=== ENTRIES SUPPLIED ===

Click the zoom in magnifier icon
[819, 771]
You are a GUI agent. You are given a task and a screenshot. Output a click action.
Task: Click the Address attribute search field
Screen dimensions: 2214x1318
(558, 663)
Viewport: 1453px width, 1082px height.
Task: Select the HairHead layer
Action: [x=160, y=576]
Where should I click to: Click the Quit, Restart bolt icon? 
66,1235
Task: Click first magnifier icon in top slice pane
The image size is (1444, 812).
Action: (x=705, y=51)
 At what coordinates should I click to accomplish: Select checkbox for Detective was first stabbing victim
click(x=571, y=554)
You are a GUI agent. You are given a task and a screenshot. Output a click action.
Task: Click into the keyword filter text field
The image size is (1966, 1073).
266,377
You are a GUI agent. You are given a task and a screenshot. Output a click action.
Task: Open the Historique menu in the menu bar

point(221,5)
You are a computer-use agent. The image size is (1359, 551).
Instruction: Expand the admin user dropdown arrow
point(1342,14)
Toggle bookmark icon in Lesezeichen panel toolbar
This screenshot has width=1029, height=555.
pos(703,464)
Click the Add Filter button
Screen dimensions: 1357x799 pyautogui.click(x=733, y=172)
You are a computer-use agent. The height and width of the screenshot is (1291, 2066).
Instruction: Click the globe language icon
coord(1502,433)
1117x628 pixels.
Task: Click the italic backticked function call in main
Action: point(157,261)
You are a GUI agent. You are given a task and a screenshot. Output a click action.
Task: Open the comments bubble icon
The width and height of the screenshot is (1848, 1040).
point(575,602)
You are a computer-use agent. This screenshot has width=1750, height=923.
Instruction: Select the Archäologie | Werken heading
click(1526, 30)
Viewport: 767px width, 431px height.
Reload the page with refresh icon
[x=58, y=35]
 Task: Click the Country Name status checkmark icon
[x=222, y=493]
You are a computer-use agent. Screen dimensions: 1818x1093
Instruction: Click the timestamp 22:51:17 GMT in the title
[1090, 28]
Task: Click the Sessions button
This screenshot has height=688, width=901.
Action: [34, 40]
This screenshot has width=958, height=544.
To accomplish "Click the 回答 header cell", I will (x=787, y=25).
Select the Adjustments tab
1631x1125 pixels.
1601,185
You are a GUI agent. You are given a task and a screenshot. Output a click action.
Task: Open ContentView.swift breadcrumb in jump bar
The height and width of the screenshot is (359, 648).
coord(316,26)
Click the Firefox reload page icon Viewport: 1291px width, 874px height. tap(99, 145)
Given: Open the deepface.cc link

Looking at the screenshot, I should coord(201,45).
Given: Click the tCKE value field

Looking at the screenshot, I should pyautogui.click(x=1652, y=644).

===

:: TASK INSTRUCTIONS ::
Looking at the entries, count the lines where the word "computer" appears, and state the count by itself.

:: RESULT OF THE EXERCISE ::
4